B.S., University of Illinois
J.D., University of Michigan Law School
Professor Melissa L. Breger has been teaching at the law school level for 20+ years, first at The University of Michigan Law School and then at Albany Law School since 2002. Prior to teaching, Professor Breger dedicated her career to children, women and families, with her formative years practicing in New York City in a number of capacities.
She is the recipient of several teaching and service awards, both on a local level and on a national level, including the Shanara C. Gilbert Award in recognition of her excellence in teaching and contributions to the advancement of social justice from the American Association of Law Schools; the L. Hart Wright Excellence in Law Teaching Award from the University of Michigan Law School; and the 2016 Faculty Award for Excellence in Teaching, 2018 Faculty Award for Excellence in Service, and 2019 Faculty Award for Excellence in Scholarship from Albany Law School. Professor Breger also received the Albany County Family Court Children’s Center Award “in recognition of her outstanding and tireless work assisting children and families in need and for her dedication to ensure that law students obtain the skills necessary to provide high quality and compassionate legal services to court litigants” in May 2008.
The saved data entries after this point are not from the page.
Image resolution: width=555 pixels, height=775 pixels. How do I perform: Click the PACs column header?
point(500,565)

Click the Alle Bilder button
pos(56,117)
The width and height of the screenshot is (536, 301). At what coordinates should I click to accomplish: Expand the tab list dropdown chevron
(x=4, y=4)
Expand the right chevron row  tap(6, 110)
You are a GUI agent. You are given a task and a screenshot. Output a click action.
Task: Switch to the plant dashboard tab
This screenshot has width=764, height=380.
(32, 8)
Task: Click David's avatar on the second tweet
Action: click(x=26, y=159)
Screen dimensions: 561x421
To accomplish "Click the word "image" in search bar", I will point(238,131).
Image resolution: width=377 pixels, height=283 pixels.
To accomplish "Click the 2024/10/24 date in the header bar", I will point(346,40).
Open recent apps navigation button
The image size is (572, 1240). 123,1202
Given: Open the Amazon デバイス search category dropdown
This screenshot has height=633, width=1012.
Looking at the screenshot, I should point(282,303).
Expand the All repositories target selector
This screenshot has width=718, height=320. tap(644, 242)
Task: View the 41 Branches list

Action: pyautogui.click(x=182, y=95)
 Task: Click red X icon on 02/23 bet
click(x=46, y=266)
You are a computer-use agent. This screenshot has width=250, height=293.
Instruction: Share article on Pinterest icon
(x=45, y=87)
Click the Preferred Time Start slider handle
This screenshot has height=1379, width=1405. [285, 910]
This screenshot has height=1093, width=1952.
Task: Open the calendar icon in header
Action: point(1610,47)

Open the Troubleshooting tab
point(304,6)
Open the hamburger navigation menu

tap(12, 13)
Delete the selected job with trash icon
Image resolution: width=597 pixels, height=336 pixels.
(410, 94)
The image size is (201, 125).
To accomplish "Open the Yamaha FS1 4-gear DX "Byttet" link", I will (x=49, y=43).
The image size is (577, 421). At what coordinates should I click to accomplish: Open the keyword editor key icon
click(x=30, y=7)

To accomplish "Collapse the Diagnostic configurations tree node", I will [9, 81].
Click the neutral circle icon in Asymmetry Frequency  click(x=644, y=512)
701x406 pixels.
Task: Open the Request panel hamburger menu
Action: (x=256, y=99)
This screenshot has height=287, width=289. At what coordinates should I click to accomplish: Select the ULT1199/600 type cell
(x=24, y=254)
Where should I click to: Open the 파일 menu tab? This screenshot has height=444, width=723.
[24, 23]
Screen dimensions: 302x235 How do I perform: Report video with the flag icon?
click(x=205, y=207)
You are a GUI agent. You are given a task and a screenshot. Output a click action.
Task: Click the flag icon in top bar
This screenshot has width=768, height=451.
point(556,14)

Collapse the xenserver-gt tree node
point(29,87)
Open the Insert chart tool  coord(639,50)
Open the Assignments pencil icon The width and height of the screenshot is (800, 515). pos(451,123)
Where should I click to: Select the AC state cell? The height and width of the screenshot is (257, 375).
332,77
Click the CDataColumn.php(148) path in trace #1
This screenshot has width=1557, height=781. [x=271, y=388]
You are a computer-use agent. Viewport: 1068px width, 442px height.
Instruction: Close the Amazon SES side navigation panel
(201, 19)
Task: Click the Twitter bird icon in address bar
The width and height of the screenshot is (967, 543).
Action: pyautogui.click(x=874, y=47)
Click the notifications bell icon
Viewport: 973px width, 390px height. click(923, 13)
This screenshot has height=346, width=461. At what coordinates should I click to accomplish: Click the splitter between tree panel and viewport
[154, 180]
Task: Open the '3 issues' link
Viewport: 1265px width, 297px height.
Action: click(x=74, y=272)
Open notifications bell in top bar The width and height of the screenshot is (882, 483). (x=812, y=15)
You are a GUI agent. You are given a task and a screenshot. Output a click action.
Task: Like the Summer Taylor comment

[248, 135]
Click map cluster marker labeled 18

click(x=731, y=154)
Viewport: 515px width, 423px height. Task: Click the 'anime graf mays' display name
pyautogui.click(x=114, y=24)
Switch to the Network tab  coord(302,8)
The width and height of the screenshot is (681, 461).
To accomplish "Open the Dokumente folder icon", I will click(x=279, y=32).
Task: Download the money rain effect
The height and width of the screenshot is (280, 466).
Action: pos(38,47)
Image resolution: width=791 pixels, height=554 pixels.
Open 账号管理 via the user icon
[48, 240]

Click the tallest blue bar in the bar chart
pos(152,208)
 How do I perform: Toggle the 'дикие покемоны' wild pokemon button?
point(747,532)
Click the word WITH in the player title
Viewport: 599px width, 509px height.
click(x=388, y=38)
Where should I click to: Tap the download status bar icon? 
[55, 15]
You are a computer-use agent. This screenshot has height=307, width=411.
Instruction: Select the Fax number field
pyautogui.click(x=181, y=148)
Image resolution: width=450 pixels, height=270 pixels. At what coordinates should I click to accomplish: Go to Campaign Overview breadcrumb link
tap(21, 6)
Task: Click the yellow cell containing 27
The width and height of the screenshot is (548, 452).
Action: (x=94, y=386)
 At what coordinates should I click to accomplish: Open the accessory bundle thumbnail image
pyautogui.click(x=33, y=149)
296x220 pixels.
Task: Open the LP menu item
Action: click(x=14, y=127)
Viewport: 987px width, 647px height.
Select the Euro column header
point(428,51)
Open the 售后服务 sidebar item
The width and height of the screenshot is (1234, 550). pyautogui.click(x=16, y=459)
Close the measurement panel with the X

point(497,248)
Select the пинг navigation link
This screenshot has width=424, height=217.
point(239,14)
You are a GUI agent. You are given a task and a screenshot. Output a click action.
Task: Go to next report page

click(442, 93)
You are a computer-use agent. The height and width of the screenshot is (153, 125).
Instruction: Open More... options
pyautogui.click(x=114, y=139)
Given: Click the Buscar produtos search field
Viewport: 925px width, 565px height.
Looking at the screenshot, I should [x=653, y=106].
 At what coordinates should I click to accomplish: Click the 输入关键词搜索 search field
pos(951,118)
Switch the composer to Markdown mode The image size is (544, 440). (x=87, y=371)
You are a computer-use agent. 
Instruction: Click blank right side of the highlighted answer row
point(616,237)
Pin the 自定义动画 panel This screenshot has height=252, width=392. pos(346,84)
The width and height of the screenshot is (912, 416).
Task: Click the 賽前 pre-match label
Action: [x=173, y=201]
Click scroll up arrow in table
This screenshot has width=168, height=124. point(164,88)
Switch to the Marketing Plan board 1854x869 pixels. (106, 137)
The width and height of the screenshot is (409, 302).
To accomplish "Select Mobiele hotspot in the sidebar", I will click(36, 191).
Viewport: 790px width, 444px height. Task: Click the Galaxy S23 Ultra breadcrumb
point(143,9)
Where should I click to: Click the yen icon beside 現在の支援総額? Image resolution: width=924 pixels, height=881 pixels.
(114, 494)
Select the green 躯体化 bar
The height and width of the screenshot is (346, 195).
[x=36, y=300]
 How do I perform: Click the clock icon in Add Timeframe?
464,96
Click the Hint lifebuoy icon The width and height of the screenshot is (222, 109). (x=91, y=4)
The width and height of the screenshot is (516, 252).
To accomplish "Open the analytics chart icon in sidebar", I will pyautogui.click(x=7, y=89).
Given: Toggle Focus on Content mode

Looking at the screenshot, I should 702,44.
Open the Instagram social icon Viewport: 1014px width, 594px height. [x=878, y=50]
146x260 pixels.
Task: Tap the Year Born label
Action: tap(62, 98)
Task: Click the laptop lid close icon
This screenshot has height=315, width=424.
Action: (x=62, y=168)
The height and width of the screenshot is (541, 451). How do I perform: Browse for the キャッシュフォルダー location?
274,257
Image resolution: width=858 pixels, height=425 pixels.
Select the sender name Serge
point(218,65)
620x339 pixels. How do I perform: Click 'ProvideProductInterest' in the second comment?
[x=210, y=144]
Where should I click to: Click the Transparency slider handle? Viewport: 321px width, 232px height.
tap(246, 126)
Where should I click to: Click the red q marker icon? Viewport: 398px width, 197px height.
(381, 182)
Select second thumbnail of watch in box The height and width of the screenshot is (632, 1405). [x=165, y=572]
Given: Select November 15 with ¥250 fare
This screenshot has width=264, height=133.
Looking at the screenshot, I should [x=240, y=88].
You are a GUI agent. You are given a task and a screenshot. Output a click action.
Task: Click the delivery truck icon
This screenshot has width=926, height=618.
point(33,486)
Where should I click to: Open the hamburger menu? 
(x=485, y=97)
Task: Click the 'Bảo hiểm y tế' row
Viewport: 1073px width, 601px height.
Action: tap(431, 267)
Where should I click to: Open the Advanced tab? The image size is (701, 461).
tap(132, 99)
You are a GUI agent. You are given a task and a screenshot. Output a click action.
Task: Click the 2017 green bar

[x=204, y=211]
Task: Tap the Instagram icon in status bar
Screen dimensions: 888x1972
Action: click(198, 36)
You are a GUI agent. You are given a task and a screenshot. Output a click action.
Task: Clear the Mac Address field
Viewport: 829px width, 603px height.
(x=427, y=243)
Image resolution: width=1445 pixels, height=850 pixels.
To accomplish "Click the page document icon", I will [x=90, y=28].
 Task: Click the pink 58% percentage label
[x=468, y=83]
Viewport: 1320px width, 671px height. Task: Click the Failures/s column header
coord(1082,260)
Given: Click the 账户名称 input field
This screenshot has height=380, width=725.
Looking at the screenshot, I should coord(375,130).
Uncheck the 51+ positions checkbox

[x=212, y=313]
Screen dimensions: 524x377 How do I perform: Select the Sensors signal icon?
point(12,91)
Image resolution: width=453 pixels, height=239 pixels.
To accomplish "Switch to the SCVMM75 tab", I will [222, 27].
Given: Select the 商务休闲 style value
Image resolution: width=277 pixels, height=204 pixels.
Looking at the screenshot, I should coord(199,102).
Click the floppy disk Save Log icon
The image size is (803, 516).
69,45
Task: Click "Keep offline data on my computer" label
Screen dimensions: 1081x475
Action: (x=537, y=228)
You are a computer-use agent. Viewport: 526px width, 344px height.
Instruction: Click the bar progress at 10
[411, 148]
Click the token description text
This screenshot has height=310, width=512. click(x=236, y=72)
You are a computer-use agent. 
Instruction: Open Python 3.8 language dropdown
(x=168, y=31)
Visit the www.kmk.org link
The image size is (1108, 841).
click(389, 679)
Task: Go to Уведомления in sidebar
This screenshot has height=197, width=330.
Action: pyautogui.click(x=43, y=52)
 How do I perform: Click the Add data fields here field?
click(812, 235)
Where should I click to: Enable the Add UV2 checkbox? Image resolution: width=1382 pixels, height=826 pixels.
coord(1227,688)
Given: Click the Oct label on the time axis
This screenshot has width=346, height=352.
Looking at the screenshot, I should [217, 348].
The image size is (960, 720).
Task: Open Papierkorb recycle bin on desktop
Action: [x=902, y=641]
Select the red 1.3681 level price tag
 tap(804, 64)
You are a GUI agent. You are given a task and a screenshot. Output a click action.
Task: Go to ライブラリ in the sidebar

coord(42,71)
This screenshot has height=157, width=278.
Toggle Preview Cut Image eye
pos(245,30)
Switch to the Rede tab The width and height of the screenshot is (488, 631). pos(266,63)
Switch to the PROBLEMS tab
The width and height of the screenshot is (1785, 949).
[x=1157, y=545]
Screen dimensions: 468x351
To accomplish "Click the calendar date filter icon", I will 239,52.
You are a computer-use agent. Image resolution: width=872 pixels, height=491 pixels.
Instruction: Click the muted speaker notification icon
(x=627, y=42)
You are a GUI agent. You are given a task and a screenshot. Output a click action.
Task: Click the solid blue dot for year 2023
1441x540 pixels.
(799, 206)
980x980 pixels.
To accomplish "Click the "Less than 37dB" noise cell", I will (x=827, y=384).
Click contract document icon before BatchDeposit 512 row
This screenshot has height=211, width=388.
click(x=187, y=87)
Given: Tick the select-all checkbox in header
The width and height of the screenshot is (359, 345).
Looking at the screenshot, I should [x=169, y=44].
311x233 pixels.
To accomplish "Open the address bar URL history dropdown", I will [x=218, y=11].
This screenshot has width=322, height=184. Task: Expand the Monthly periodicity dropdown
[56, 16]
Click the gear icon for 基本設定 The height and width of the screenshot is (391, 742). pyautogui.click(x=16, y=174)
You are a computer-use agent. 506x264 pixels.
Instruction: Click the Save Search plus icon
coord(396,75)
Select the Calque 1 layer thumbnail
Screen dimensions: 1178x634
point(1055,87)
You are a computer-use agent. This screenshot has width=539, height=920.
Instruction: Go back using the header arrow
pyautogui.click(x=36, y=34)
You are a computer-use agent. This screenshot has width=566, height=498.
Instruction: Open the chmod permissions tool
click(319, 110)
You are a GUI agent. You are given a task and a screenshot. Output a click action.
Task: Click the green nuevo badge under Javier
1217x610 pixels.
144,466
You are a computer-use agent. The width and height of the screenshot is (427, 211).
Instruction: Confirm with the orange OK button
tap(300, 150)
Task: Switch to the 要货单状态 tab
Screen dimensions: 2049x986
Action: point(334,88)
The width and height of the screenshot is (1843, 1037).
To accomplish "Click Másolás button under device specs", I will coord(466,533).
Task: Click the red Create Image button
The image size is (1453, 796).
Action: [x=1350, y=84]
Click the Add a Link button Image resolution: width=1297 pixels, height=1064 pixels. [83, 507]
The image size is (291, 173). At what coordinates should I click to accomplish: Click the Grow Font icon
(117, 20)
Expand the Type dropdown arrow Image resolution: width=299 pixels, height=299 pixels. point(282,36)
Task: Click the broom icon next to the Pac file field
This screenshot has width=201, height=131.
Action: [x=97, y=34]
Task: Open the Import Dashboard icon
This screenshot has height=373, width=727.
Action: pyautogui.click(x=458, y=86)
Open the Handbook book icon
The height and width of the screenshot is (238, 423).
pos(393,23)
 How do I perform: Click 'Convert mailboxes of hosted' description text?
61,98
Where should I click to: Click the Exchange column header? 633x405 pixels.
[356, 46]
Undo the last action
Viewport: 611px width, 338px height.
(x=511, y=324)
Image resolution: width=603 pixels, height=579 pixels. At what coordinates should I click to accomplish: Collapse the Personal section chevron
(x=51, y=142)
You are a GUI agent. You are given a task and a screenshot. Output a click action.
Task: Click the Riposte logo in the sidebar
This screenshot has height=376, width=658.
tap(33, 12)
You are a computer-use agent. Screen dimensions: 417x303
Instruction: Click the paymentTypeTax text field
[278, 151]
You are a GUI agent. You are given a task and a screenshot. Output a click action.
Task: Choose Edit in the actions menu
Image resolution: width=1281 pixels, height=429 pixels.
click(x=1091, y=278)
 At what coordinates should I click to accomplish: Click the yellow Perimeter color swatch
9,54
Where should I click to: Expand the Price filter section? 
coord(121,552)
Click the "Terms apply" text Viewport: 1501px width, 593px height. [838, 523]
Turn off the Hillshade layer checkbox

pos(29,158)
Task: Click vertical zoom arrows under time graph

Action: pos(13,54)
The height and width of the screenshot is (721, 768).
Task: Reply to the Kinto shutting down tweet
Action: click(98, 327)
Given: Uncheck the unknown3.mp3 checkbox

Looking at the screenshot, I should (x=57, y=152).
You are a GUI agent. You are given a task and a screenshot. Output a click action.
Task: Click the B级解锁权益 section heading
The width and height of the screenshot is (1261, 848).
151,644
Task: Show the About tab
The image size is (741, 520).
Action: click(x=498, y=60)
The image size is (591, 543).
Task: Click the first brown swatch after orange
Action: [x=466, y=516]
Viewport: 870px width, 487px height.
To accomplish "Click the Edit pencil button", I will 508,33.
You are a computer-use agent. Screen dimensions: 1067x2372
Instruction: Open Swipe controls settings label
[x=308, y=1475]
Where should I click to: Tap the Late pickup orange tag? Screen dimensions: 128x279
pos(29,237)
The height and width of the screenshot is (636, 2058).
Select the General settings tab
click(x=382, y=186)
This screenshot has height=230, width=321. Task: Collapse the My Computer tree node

Professor Breger teaches a variety of courses at Albany Law School, including Evidence, Family Law, Criminal Procedure: Investigation (4th, 5th, 6th A), Gender & the Law, Children, Juveniles & the Law (hybrid online), Domestic Violence Seminar, and Children & the Law. She was the Director of the Family Violence Litigation Clinic from 2002 to 2010.
Professor Breger is the co-author of NEW YORK LAW OF DOMESTIC VIOLENCE, a two-volume treatise published by Reuters-Thomson-West, as well as the author of numerous law review articles regarding issues of family law, gender, and justice. Her scholarly interests include the rights of children and families, gender and racial equality, procedural justice in the courtroom, juvenile justice, the increasing epidemic of child sexual trafficking, implicit bias, law and culture, family violence, and the intersections between psychology and the law.